When running with PRR, please follow the rules of the road.
We emphasize safety first and then the rules of competition to maintain fairness at our events.
Here are the procedures that we have developed to ensure integrity, safety, and a fair and impartial process.
COVID-19 Healthy Running Tips
1. Run at your familiar location that is close to your home and avoid running a crowed route. Travel may cause exposure to surfaces contaminated with SARS-CoV-2, the virus that causes COVID-19.
2. Protect yourself during/after the training. Stay at least 6 feet away from people you don’t live with (“social distancing”). Wash hands often with soap and water for at least 20 seconds after returning home, especially before eating, and after blowing your nose, coughing, or sneezing.
3. Bring a face mask with you in case of encountering a running crowd, where it is hard to maintain "social distance."
4. Listen to your body. Follow the pace and distance you're comfortable with and be cautious about depleting your body with long and intense runs, which will influence your immune system and increase the risk of getting ill.
5. Record your performance and share it in the community. Online communication is the best way to keep in touch with other running lovers during the pandemic. Keep informed of the facilities and situation change in your neighborhood.
How do I make sure to prevent injuries while running?
Stretching before and after a run is the best way to prevent running-related injuries. To stretch effectively, make sure that you are holding stretches for 30 seconds and that you are stretching every muscle group. Another effective way to prevent injury is to have a proper diet filled with protein, fruits, and vegetables in order to properly build muscle while also reducing inflammation. Finally, listen to your body; if you feel tired one day, maybe take the day off, or do cross-training instead (swimming, biking, etc.).
What is a good pace to keep while running?
The answer to this question really depends on the runner. Faster runners can go 6:00/mile and even 5:00/mile paces on their fastest runs. For others, this doesn't come so easy, and 9:00/mile runs will be enough to push the body. The only way to find your pace is to see how fast you can go without feeling like you're pushing your body.
How can I keep up my running in extreme weather?

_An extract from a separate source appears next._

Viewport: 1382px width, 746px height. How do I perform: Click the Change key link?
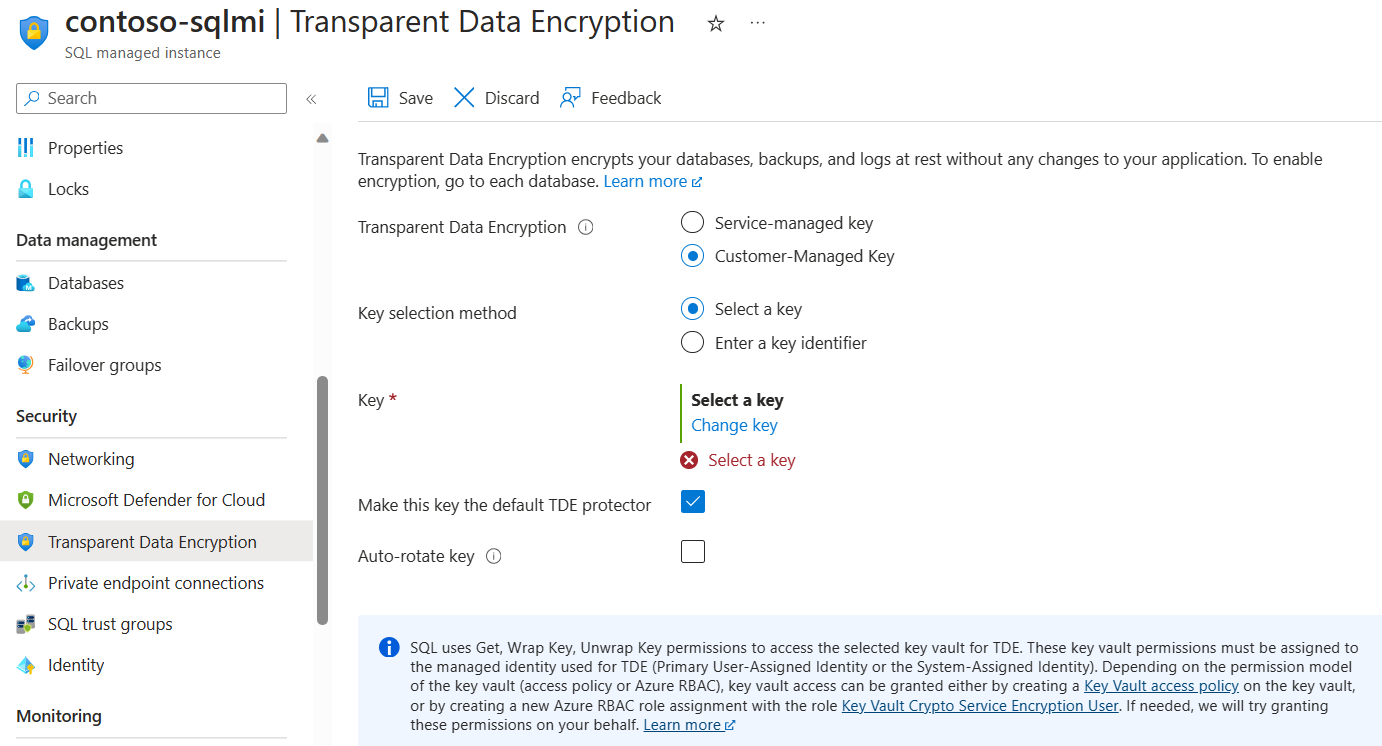coord(733,424)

In the wintertime, you can make the most out of the weather by making sure to have on multiple layers, hat, gloves, and thermal socks in order to stay warm. Make sure that you wear layers you can take off when running in the winter because you will inevitably warm up once you start running. In summer, you can run in the mornings or at night to avoid the hot summer sun. No matter when you are running in the summer, make sure to have water with you because it's a lot easier to become dehydrated in the heat.

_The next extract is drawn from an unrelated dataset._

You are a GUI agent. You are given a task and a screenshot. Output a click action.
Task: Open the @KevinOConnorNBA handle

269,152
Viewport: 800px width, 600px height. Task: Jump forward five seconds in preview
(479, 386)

How do I know when it's time to get a new pair of shoes?
Most people say that you should replace your shoes every 300 miles. If you don't keep track of your mileage, you will know that you might need a new pair if you start to feel a pain in your feet, start getting blisters, or start getting aches in your ankles/knees.
Is it okay to walk during my runs?
Absolutely. It is even advised that during long runs you take a walking break every 8-10 minutes. Moreover, for new runners, it is advised that you do walk/run intervals so as not to put too much pressure on your body at once. The same thing goes for injured runners that are slowly making their way back into running.
How long should I wait after eating to run?
It depends on how quickly your metabolism is. The common answer is it's safe to run 30 minutes after eating a snack, and 2 hours after eating a meal. It's better to be safe than sorry because running too soon can cause GI issues on your run.
How often should I run?
If you are a beginner, then you should plan to run 2-3 times per week to avoid injury. If you are more experienced, then plan to run 5 days a week in order to have two rest or cross-training days.